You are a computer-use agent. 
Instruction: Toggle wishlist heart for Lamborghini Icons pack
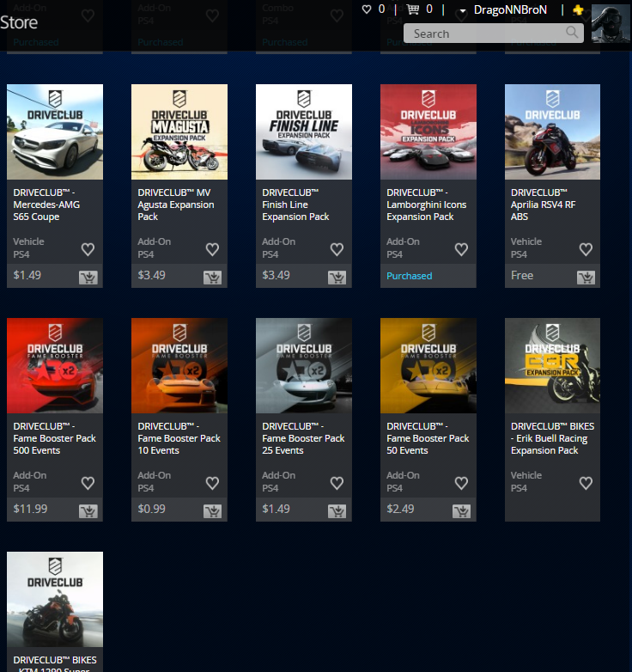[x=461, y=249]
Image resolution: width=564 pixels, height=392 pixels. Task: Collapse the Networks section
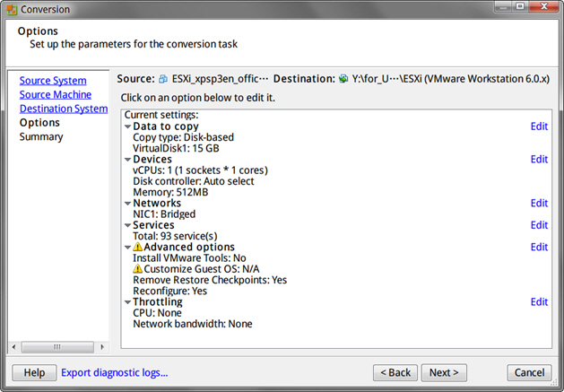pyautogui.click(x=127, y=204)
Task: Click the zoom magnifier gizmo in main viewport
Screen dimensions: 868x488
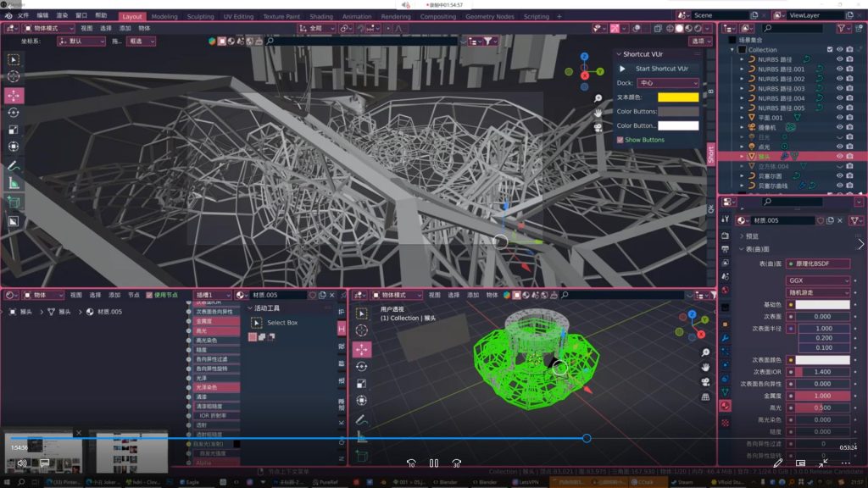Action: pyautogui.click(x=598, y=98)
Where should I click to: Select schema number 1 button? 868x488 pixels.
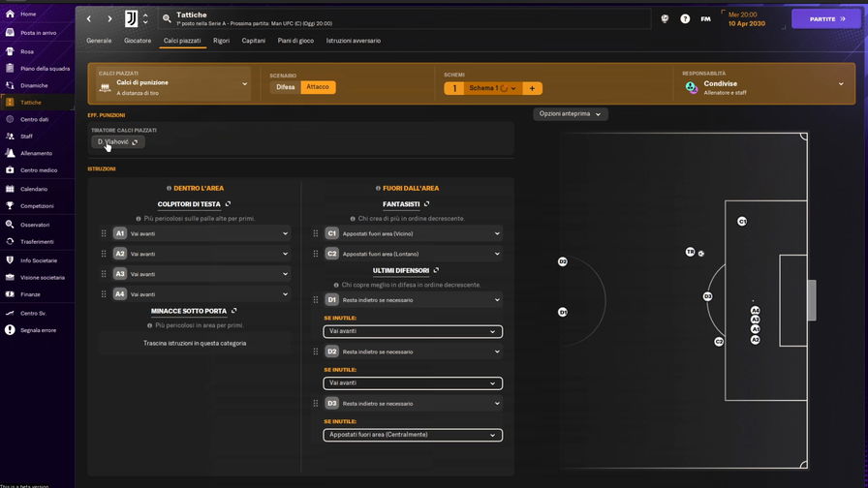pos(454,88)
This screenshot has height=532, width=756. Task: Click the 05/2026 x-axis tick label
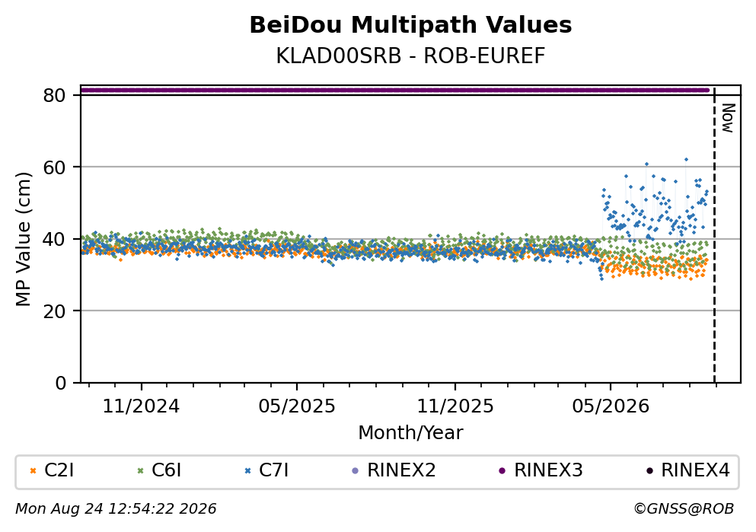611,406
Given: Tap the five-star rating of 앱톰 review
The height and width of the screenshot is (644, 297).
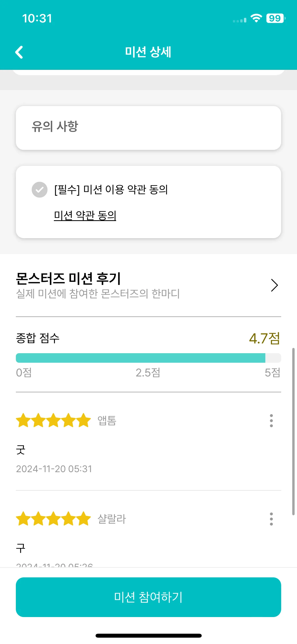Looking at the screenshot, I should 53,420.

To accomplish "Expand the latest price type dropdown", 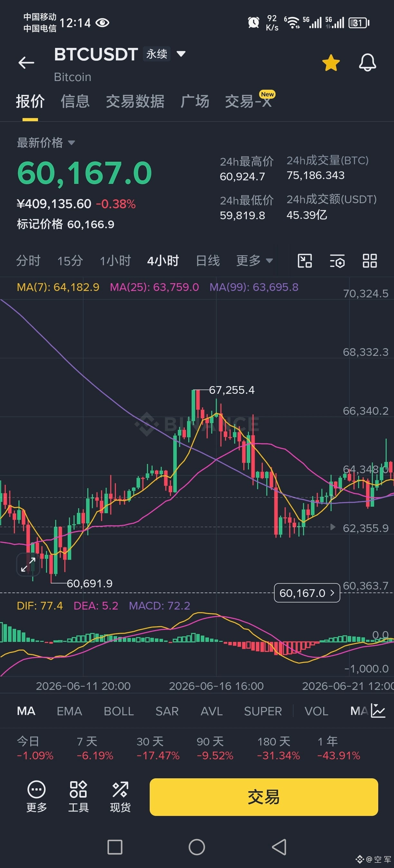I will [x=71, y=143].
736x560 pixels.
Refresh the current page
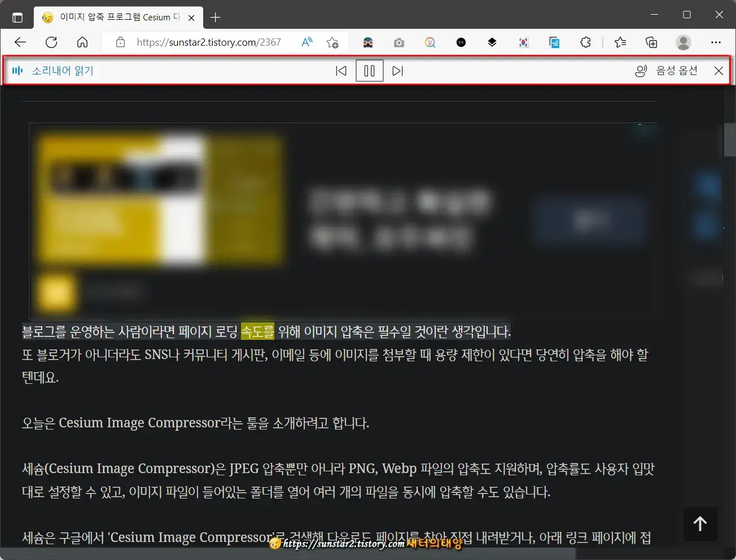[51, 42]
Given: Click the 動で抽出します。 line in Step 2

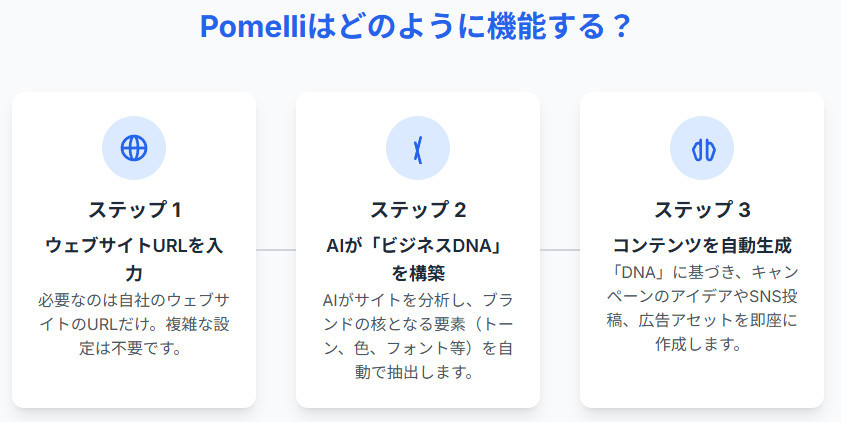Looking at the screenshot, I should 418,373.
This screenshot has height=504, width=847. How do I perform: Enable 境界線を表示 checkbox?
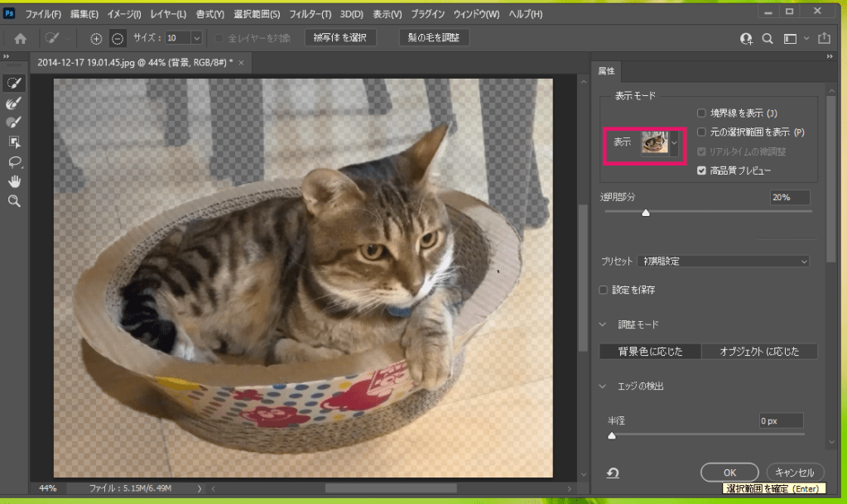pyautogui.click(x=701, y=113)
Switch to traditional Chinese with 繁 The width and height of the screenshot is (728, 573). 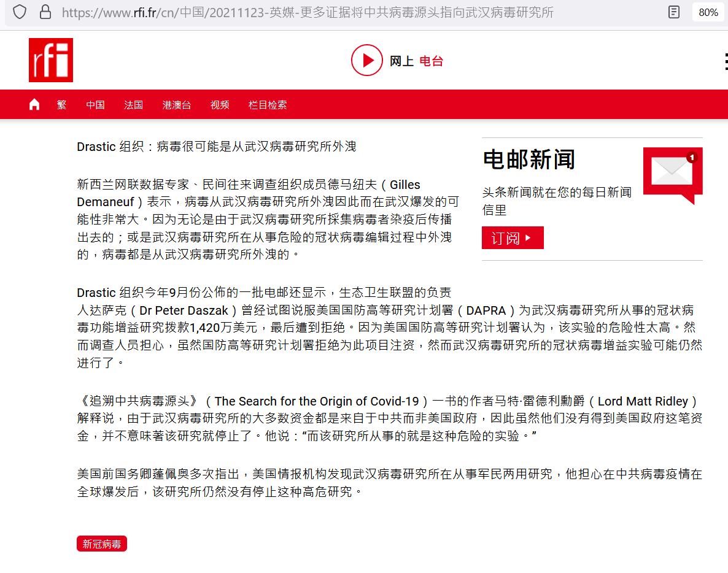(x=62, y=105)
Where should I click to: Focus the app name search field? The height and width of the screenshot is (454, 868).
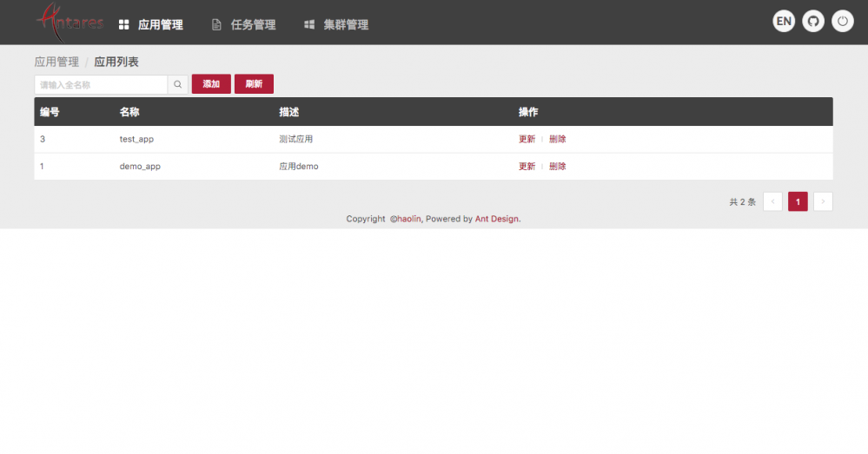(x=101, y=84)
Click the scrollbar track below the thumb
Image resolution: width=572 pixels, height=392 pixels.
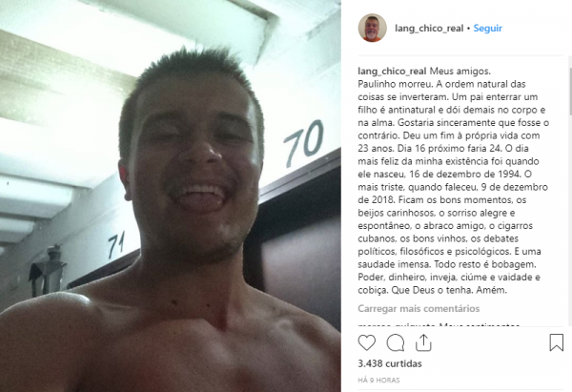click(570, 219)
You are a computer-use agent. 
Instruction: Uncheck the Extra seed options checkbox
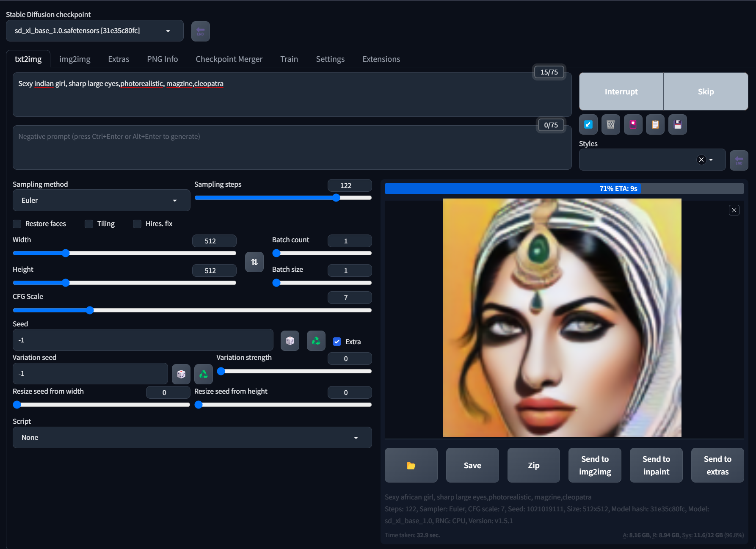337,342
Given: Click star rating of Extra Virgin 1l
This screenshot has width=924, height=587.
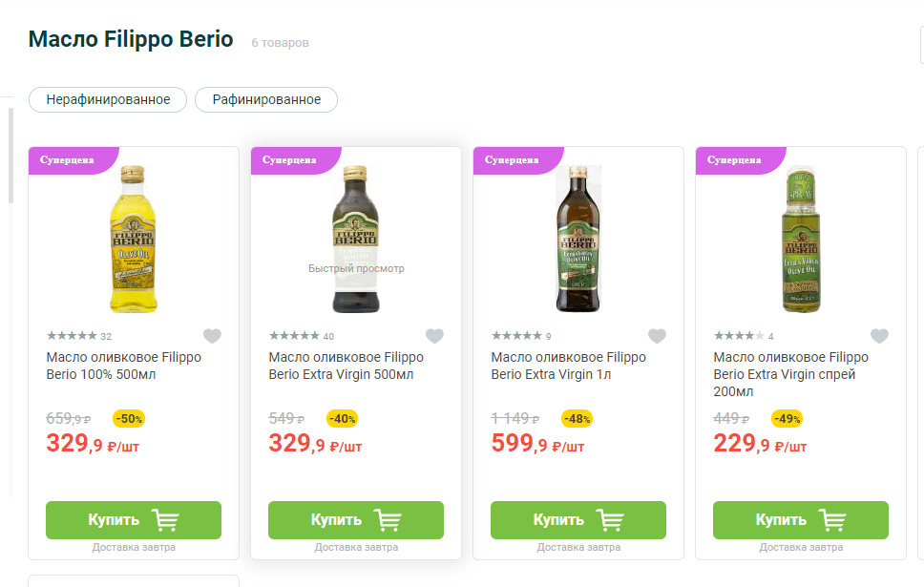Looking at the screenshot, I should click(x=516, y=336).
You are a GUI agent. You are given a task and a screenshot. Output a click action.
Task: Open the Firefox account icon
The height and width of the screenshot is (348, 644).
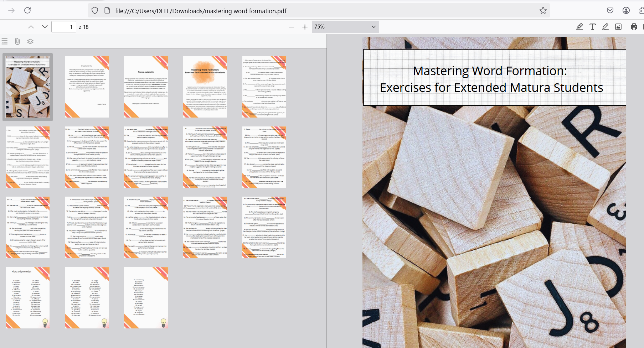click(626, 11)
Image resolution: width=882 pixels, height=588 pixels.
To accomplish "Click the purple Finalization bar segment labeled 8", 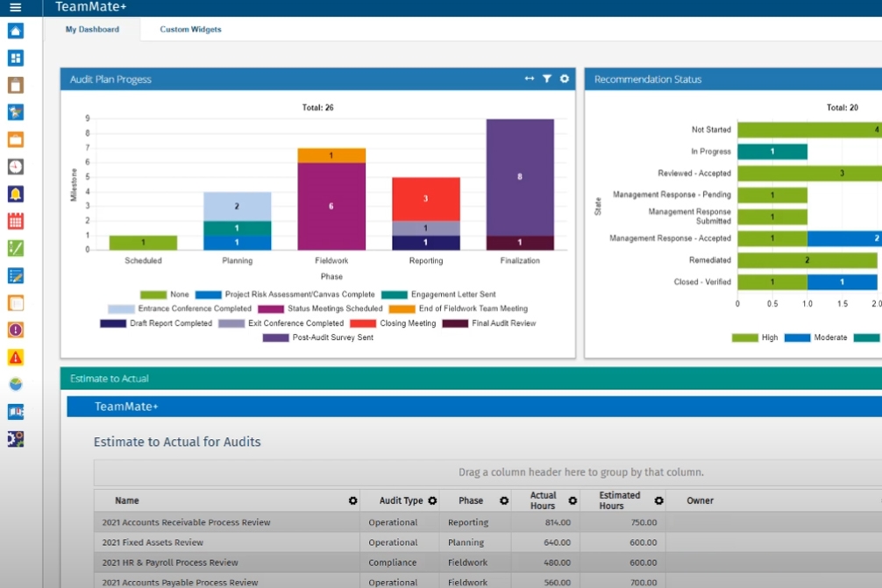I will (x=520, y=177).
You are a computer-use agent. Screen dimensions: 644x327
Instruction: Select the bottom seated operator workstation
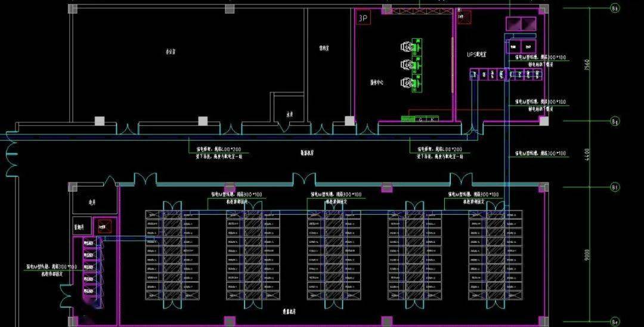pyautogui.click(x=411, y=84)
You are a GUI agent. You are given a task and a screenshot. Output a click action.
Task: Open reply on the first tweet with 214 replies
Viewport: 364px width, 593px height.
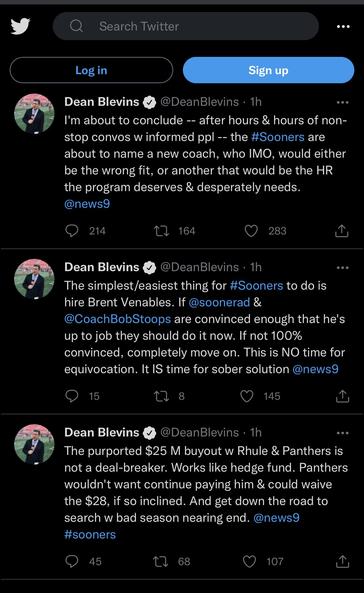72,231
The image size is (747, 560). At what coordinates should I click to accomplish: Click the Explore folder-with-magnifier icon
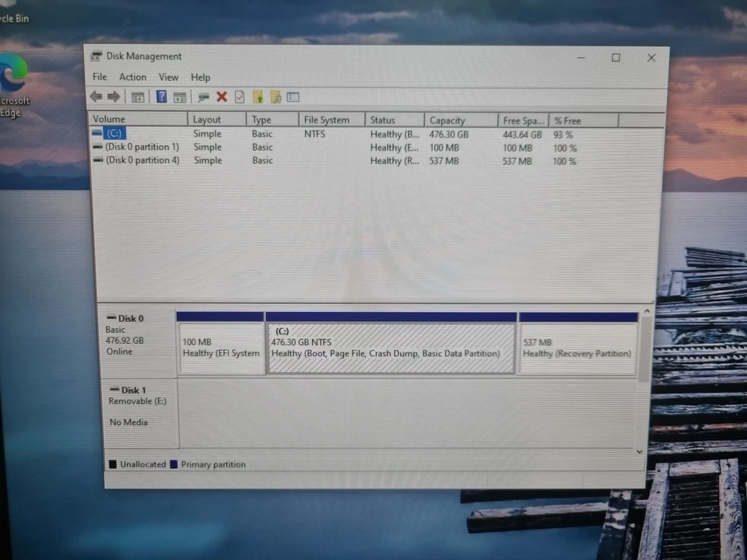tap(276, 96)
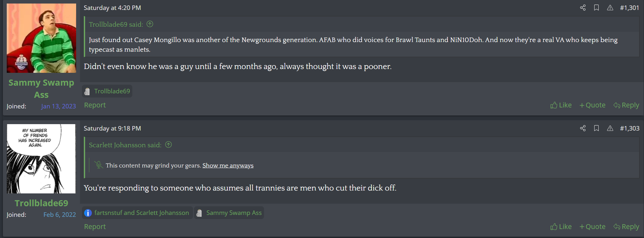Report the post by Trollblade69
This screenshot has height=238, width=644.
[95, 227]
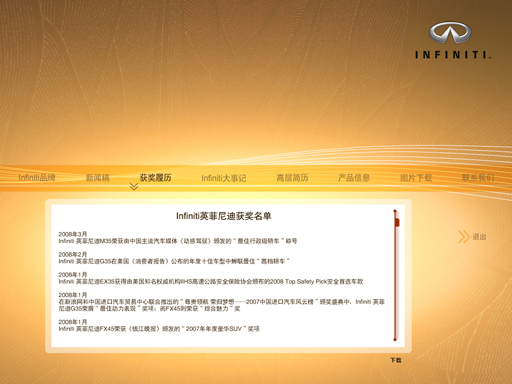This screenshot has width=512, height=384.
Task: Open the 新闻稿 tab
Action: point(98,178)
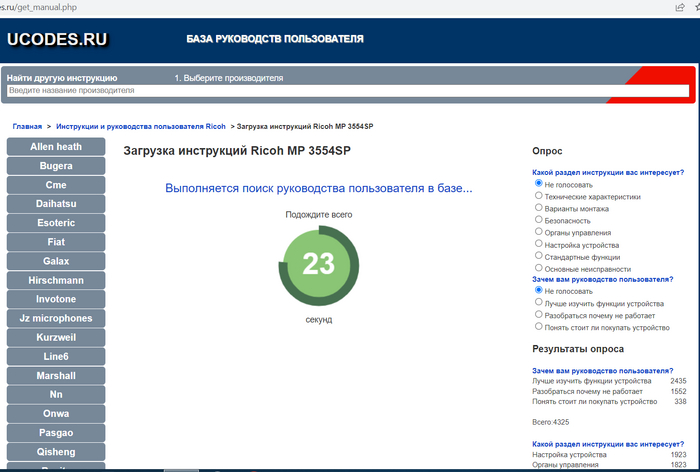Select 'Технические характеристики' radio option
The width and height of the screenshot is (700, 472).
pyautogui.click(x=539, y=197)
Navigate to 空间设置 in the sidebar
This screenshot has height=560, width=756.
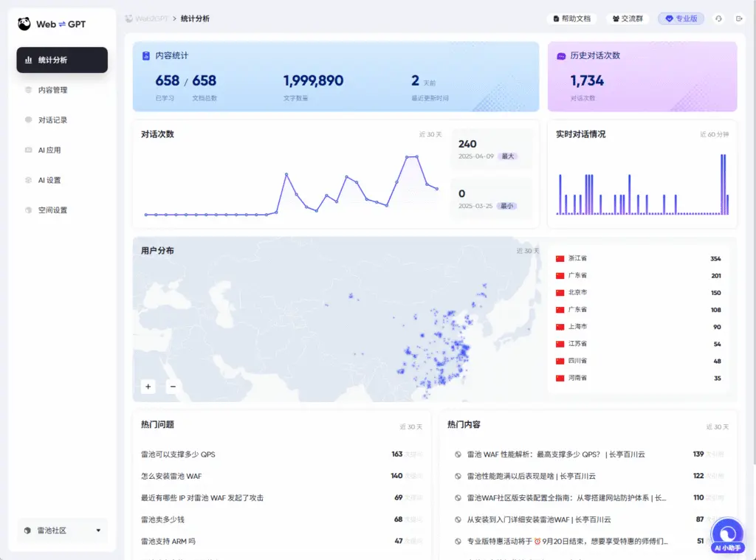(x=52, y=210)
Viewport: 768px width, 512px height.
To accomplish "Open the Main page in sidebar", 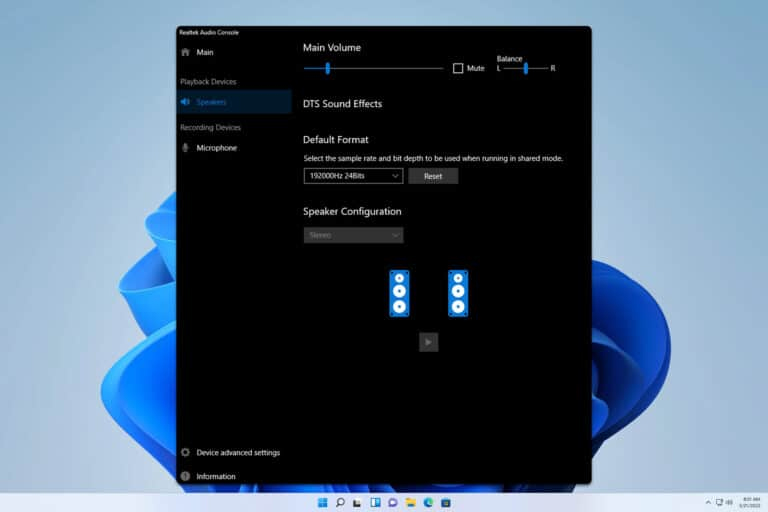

##############################

To do: Identify all lines in the records above with the word "rating".

Solution to the problem:
Given: Tap the five-star rating of 앱톰 review
Given: Click star rating of Extra Virgin 1l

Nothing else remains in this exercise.